17/03/2020
La caviglia, come tutto il corpo, non ama stare ferma; la membrana sinoviale all'interno della capsula articolare non può produrre il lubrificante, l'acido ialuronico. Qualunque sia il motivo della mancanza di movimento la sentiremo “legata, fasciata”; possono comparire delle alterazioni della sensibilità, chiamate disestesie, che, in mancanza di una patologia specifica, spariscono con la ripresa del movimento. Anche la sensazione di pesantezza e di gonfiore, vero o relativo, trovano miglioramento dalla posizione in scarico e dagli esercizi.

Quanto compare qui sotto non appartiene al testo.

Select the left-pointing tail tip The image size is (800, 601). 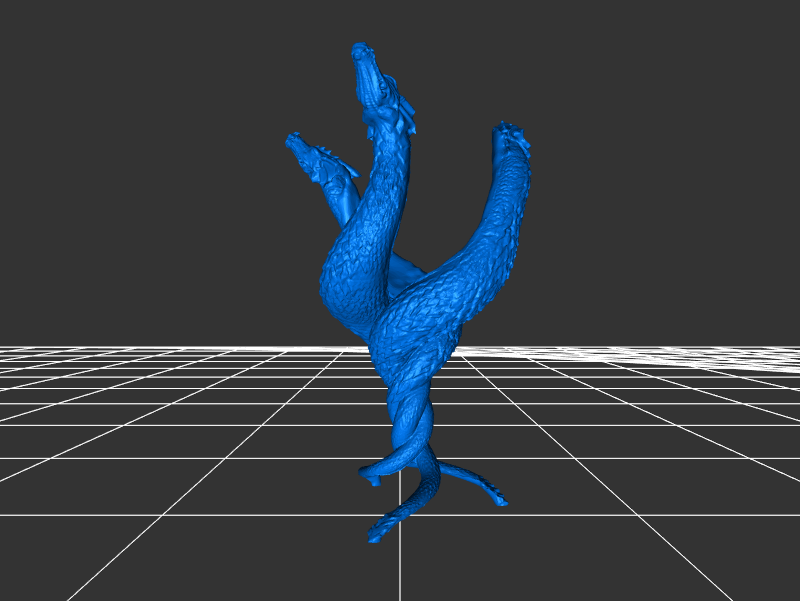tap(368, 477)
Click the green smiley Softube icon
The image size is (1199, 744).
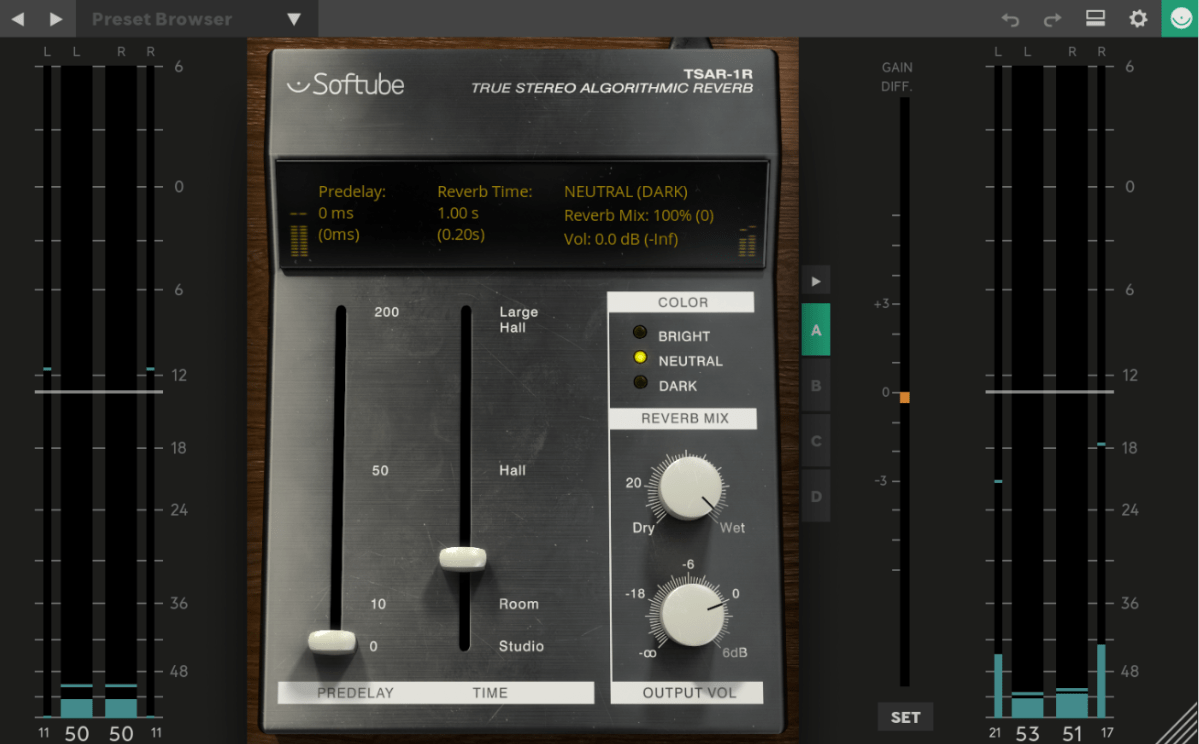pyautogui.click(x=1180, y=19)
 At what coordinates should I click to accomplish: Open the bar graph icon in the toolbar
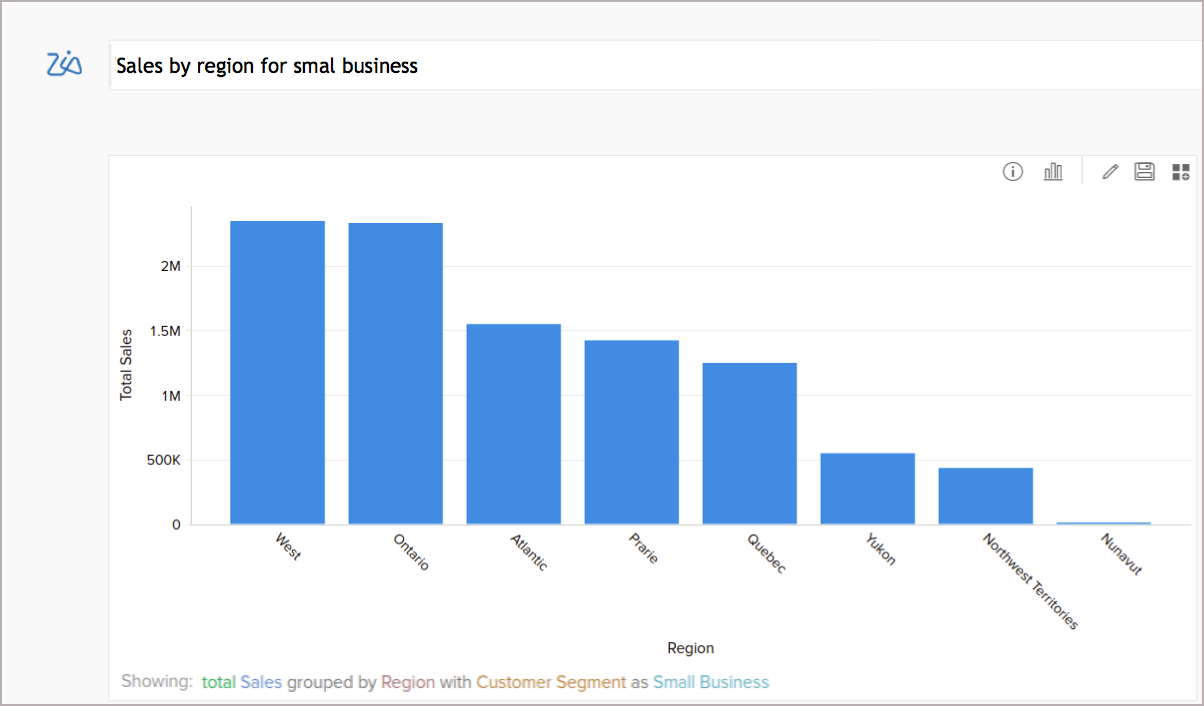(1053, 171)
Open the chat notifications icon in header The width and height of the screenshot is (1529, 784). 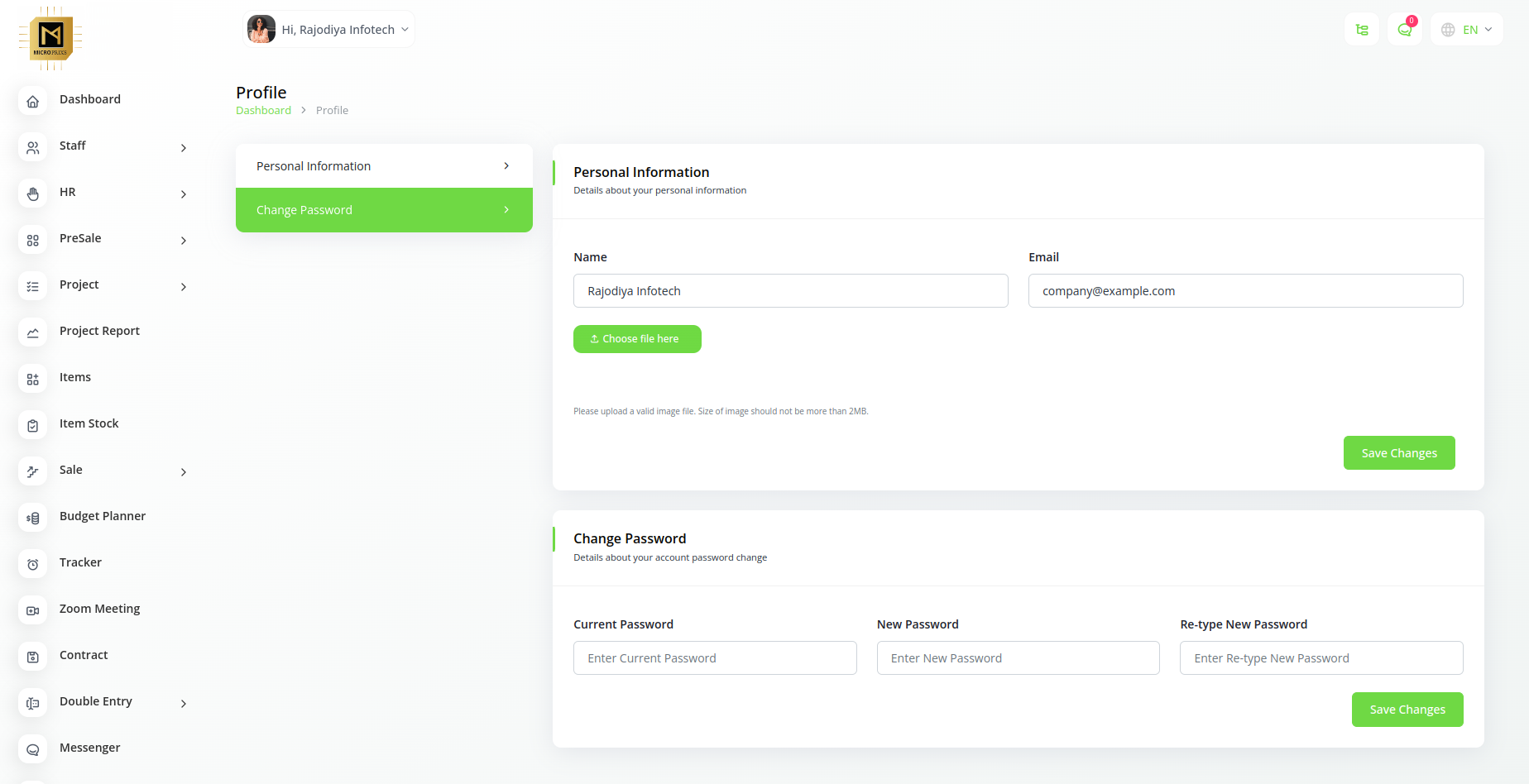pyautogui.click(x=1404, y=30)
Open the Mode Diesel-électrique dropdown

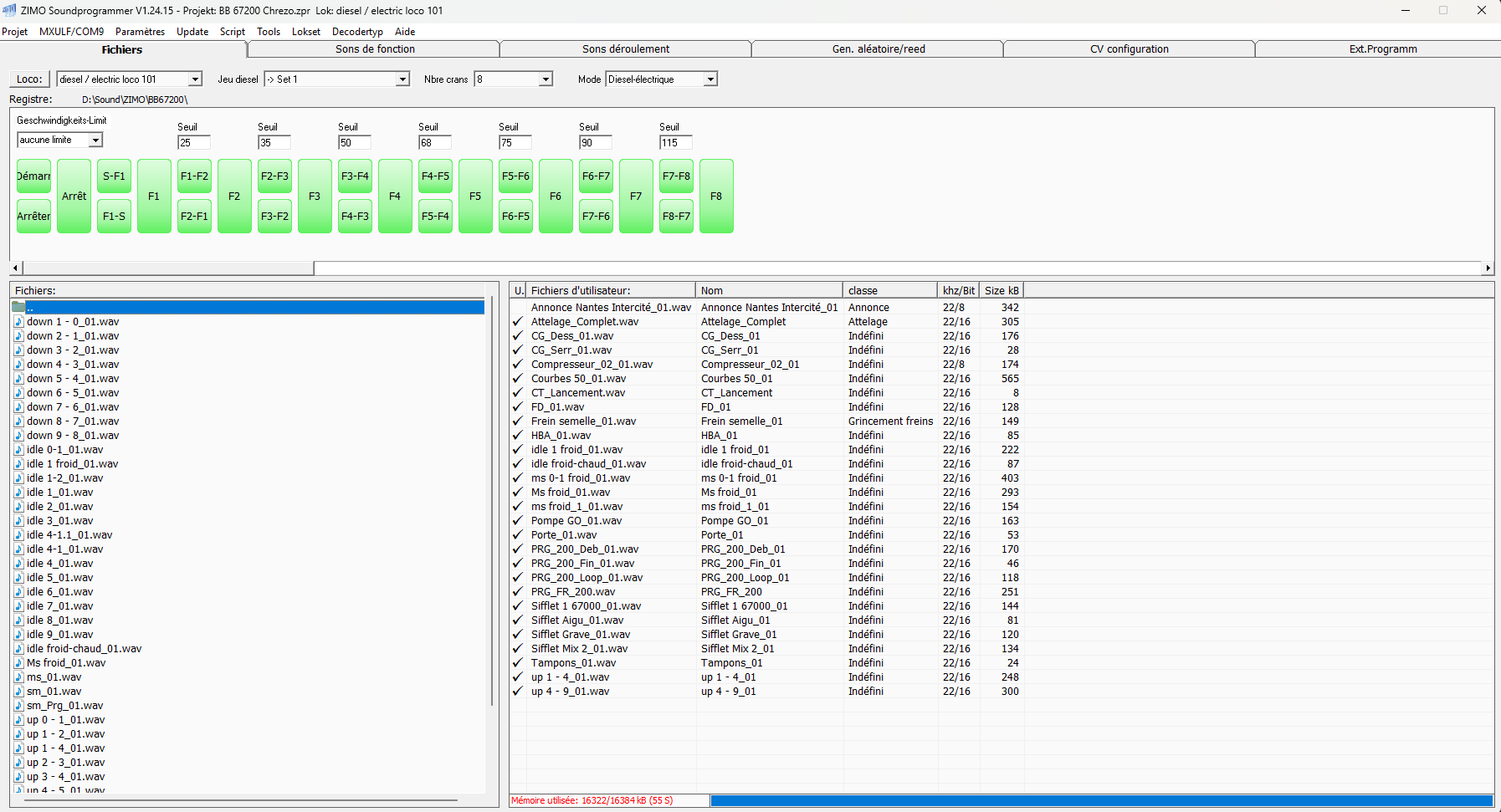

È possibile fare i movimenti della caviglia all'inizio in scarico, con la gamba sulla sedia perché sia all'altezza almeno dell'anca o poco più per favorire la dinamica dei liquidi; il tallone non in appoggio; anche sdraiati sul divano va bene con il piede oltre il bracciolo.
Si inizia con la flessione dorsale e poi quella plantare, su e giù, lentamente accompagnandosi col respiro.
Si continua con la rotazione esterna aiutata dalla tensione del mignolo portando la pianta all'esterno (eversione); segue la rotazione interna aiutandosi con l'alluce portando la pianta all'interno (inversione).
Per ultimo si chiudono le dita su e giù e le si allarga distanziandole fra loro, i bambini sono bravissimi.
Possiamo fare un esercizio per tipo e poi ripetere la sequenza per non stancarci; oppure fare 5 esercizi per tipo, tutto dipende dalle condizioni individuali, basta contattare lo specialista. Comunque la ginnastica va ripetuta più volte al giorno fino alla valutazione di persona con lo specialista o il medico curante.